GUARANTY OF NON-RECOURSE CARVE-OUTS
Exhibit 10.6
GUARANTY OF NON-RECOURSE CARVE-OUTS
Date: | August 19, 2015 |
Borrower: | BR ASHTON I OWNER, LLC, a Delaware limited liability company |
Guarantor: | BLUEROCK RESIDENTIAL GROWTH REIT, INC., a Maryland corporation |
Guarantor's Notice Address:
c/o Bluerock Real Estate, L.L.C.
712 Fifth Avenue, 9th Floor
New York, New York 10019
Attn: Jordan Ruddy & Michael L. Konig, Esq.
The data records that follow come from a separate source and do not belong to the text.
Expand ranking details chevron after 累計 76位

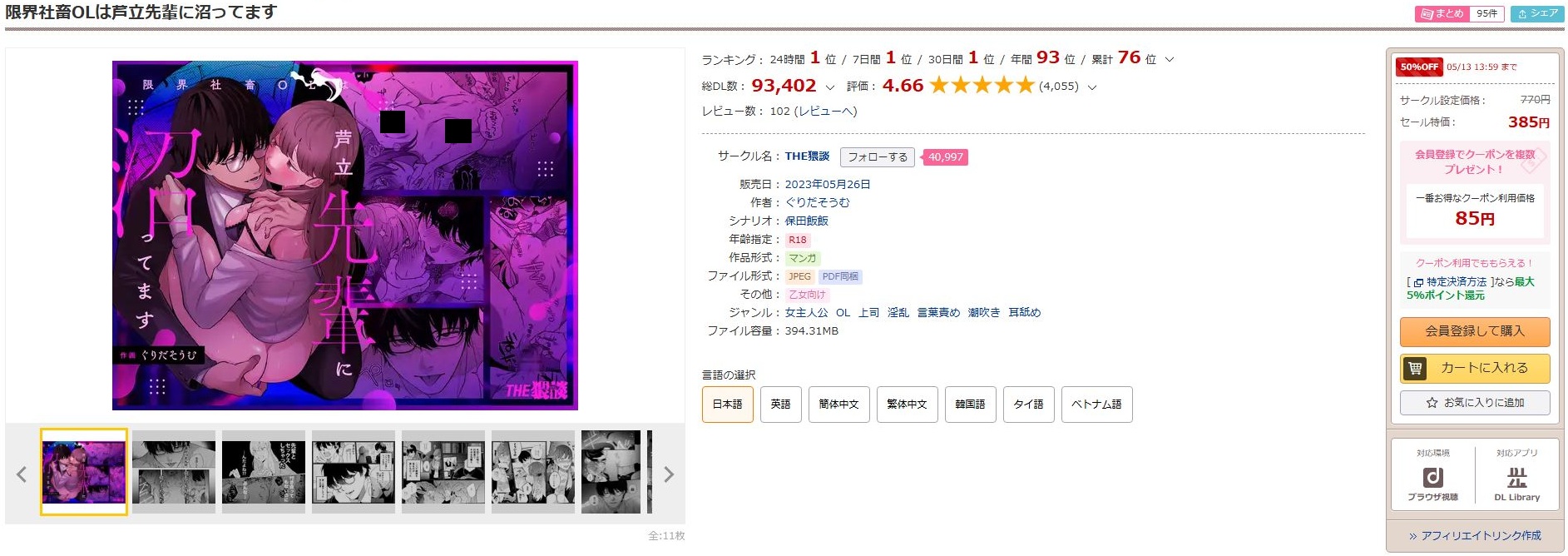click(1169, 60)
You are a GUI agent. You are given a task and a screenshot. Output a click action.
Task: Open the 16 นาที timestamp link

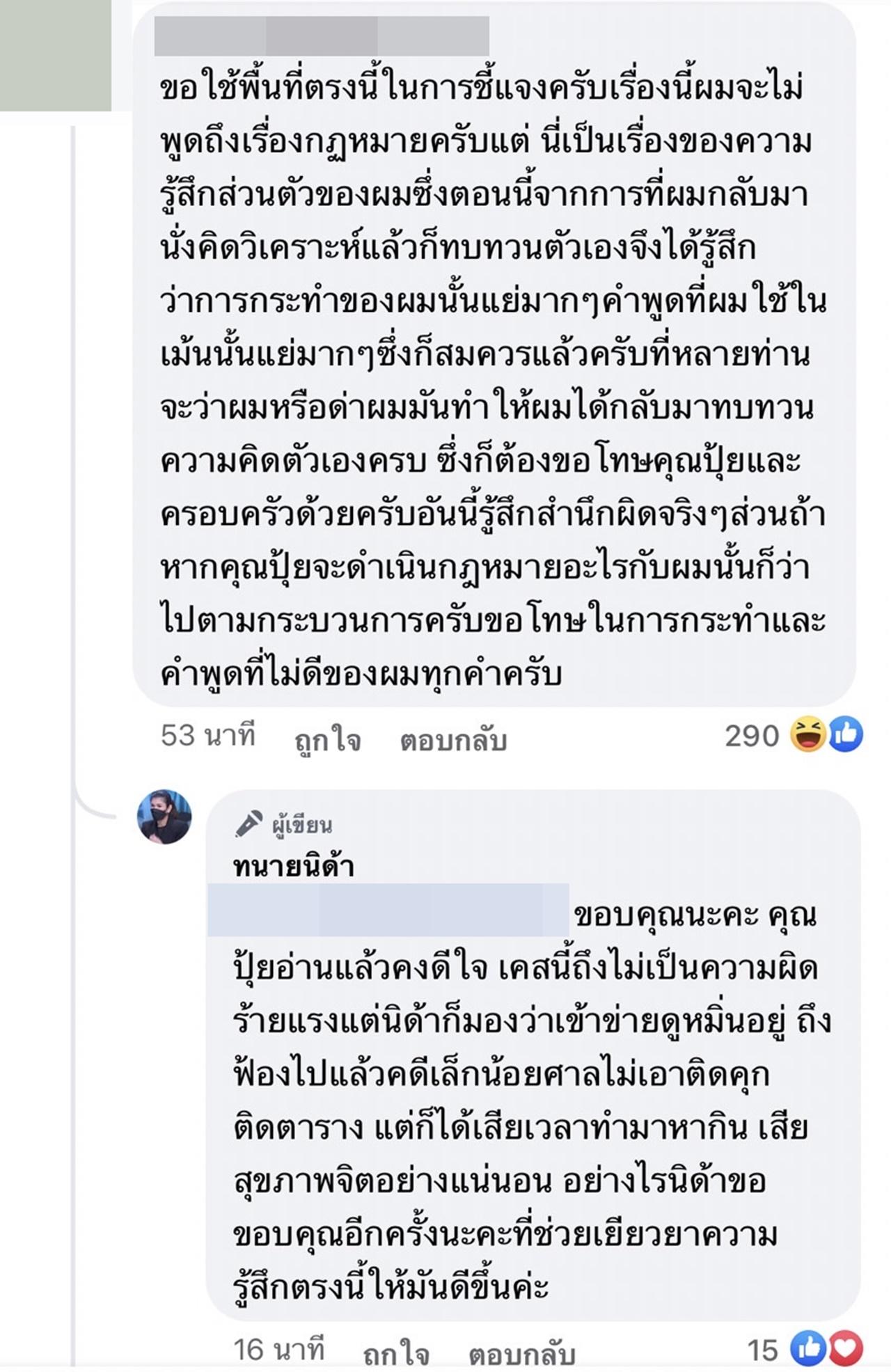click(x=279, y=1350)
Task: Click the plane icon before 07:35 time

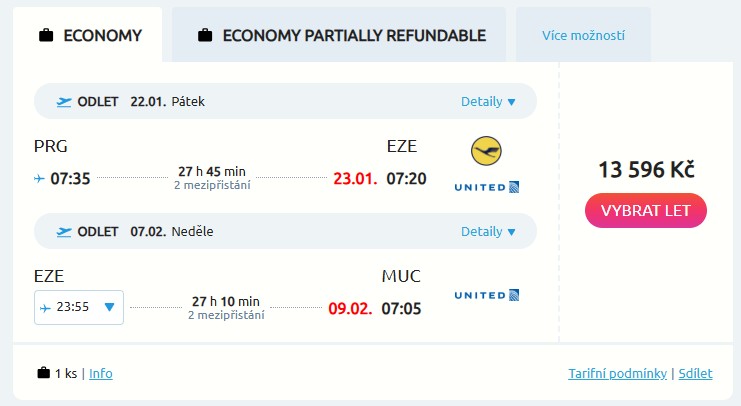Action: pos(39,179)
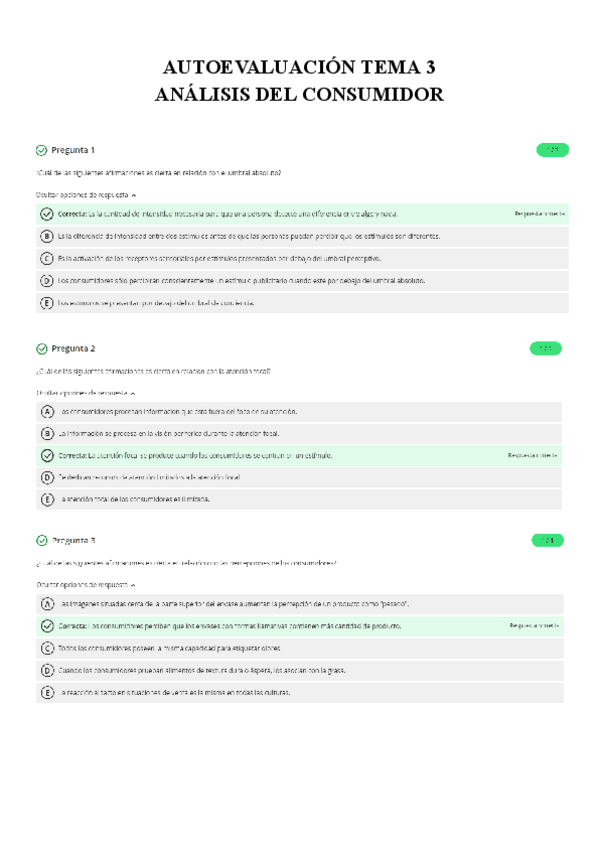Image resolution: width=600 pixels, height=848 pixels.
Task: Click the green check icon beside Pregunta 2
Action: (41, 349)
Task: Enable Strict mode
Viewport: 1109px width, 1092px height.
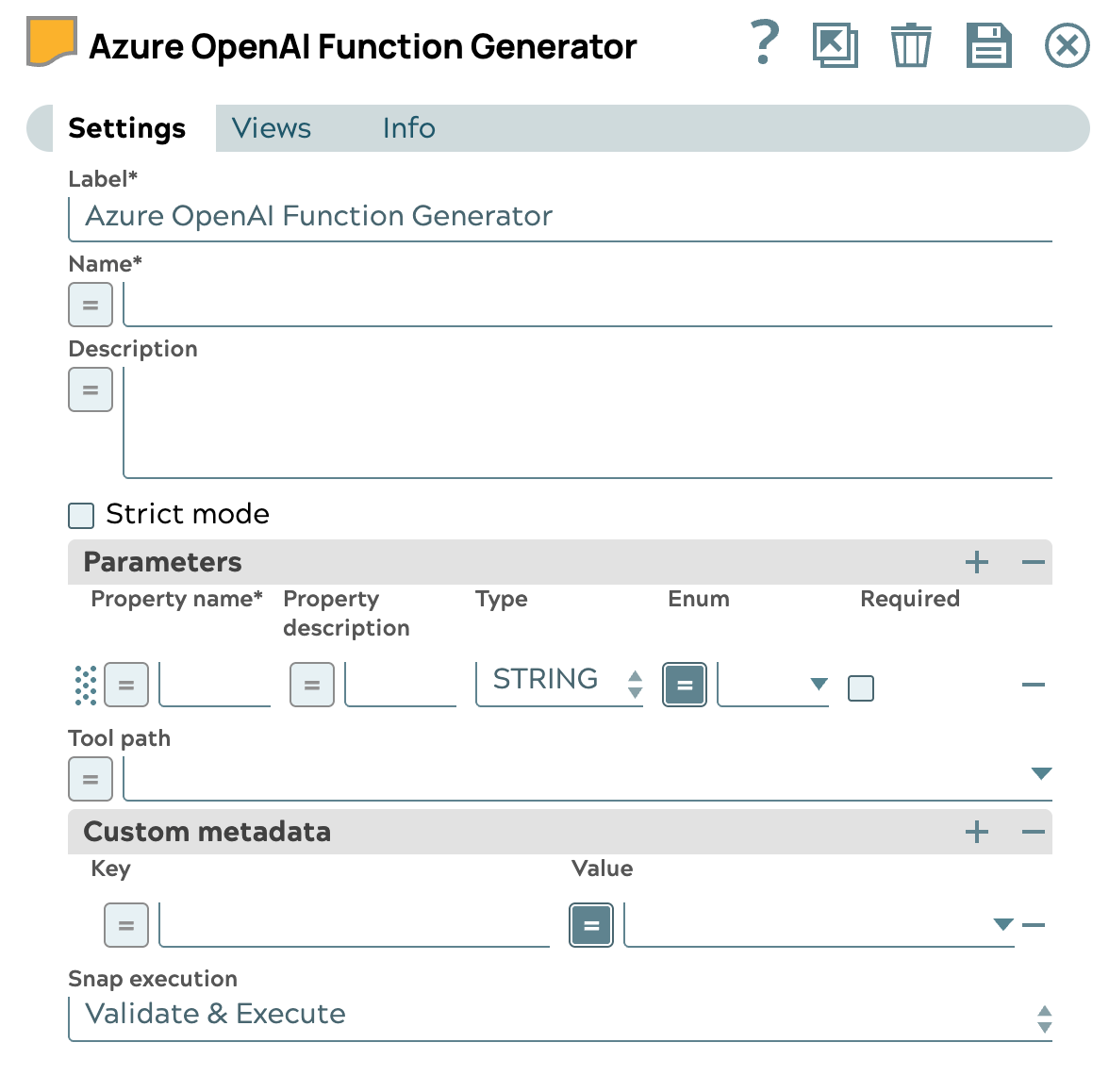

Lender: | Sun Life Assurance Company of Canada, a Canadian corporation, together with other holders from time to time of the Note (as herein defined). |
Lender's Notice Address: | c/o Sun Life Assurance Company of Canada |
One Sun Life Executive Park | |
Wellesley Hills, Massachusetts 02481 | |
Attention: Mortgage Investments Group |
State: | North Carolina |
Note: | a Promissory Note from AR I Borrower, LLC, a Delaware limited liability company (“Original Borrower”) to Lender dated November 22, 2013 in the original principal amount of $31,900,000, as assumed by Borrower by that certain Note, Deed of Trust and Related Loan Documents Assignment, Assumption and Modification Agreement dated of even date herewith (the “Assignment Agreement”), and all replacements, substitutions, modifications, renewals and extensions thereof. |
Property: | the land, improvements and personal property located at 10320 Grobie Way, Mecklenburg County, North Carolina more particularly described in the Mortgage. |
Mortgage: | a certain Deed of Trust and Security Agreement and Fixture Filing from Original Borrower to Lender encumbering the Property, dated November 22, 2013, and recorded in the Mecklenburg County Register of Deeds, Book 28849, Page 636, as assumed by Borrower by the Assignment Agreement, and all modifications or amendments thereto or extensions thereof. |
Master Lease: | Not applicable. |
1. Definition of Terms. As used herein, the terms defined above shall have the meanings given above and any capitalized terms not defined herein shall have the meanings given them in the Mortgage.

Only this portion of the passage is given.